> Provided text:
** Start **

# Considering Co2



## Julian (Jun 29, 2008)

Hi Folks 
I've been reading a lot about co2 the last bit. I've had planeted tanks for a few years now but always just done DIY co2. However I think it might be time to upgrade to a full system. There are a few special considerations for me. I use a wheelchair and live in downtown Toronto. So even though I get around and take the ttc no problem I foresee problems trying to get out and have a 5 pound co2 tank filled. For this reason i'm considering some kind of nice paintball setup. I've looked at the GLA here and its expensive but i'm sure its also wonderfully made.

I don't mind picking up parts online to build my own system but again I can't drive all over the city to pick up parts. Also space under my tank is a minor issue so the smaller the system the better really.

Just looking for everyones thoughts on this, thanks.


----------



## FlyingHellFish (Mar 7, 2011)

Hey, 

If you want a paintball set up, you can just get an adapter for any regulator. I suggest Aquatek Co2 regulators at 60 - 70 dollars, you can also get their paintball adapter and save a bit. The regulator is also smaller than that GLA, they do make quality regulators tho but I think the cost is pretty high once you factor in shipping etc. 

If you do a search on Aquatek's model, you will find some very favourable reviews. There will be people warning you to buy dual stage regulators that *can* cost 200 - 300 but I think you will be fine with a single stage.

** End **

> Given entries:
** Start **

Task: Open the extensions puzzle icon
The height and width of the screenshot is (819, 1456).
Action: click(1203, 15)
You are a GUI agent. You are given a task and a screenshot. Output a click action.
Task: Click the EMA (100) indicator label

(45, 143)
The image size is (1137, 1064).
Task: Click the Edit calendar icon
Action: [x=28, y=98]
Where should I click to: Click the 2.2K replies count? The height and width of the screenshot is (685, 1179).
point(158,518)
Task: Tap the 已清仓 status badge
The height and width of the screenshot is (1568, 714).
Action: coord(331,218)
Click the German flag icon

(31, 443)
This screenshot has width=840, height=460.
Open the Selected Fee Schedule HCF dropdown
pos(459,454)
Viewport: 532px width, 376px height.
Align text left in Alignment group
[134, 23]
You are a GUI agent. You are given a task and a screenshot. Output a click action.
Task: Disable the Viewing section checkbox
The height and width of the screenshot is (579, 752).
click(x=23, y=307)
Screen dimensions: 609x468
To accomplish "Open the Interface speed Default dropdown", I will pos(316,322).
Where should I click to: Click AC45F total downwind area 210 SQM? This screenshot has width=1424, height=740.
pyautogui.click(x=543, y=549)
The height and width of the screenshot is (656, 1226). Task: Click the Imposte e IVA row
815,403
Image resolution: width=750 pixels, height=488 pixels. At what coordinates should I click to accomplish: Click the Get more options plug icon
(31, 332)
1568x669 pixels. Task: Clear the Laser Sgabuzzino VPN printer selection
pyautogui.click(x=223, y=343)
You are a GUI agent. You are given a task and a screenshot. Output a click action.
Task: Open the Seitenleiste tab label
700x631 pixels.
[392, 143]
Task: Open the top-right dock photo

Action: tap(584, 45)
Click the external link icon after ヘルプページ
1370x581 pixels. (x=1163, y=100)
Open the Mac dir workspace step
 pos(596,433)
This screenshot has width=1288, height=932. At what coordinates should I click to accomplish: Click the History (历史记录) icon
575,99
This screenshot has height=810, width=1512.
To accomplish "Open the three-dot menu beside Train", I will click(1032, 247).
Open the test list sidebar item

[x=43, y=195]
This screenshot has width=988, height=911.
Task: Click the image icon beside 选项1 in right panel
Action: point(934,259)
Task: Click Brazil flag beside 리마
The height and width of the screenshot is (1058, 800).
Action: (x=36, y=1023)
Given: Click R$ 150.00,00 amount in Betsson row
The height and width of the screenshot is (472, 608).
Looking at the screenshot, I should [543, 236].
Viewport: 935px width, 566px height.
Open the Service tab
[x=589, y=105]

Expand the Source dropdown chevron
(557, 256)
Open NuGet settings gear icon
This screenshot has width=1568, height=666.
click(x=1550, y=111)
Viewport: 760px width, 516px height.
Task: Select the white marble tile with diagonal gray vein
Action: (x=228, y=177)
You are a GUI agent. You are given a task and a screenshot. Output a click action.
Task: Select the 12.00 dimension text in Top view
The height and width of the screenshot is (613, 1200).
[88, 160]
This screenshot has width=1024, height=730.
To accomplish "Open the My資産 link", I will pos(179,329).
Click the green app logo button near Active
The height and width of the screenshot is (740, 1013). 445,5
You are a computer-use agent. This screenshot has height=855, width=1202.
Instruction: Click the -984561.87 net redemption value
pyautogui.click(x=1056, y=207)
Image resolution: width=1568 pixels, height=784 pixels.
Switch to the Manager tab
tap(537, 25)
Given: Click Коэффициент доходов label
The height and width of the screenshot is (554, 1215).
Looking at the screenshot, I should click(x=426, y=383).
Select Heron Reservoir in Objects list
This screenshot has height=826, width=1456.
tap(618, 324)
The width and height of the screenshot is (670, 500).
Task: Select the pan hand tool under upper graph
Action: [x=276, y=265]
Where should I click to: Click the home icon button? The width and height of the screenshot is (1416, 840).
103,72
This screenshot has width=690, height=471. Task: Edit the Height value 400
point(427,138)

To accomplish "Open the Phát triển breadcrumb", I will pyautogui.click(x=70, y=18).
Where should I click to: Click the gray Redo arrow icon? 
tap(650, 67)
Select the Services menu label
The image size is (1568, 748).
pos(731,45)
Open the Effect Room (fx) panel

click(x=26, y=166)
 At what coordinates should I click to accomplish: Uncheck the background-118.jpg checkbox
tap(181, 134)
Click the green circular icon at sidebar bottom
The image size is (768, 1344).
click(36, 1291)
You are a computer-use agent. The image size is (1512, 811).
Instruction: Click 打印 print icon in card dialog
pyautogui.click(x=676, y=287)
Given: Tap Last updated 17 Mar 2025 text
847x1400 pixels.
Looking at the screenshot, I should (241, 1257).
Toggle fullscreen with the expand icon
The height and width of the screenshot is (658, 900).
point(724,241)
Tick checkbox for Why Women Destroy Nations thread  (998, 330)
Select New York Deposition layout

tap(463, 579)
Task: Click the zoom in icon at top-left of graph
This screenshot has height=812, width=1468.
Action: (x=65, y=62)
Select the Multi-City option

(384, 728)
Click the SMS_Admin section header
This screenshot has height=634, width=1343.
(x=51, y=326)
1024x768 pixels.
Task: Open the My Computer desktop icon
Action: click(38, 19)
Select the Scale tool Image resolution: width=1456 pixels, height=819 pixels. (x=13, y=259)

** End **

> Goal of the exercise:
Answer these questions from the forum thread on CO2:
(a) In which city does Julian live?
(b) What price does FlyingHellFish give for Aquatek CO2 regulators?
(c) What can dual stage regulators cost, according to the same reply?
The lines have no connection to the forum thread on CO2.

> Response:
(a) Downtown Toronto.
(b) 60 to 70 dollars.
(c) 200 to 300.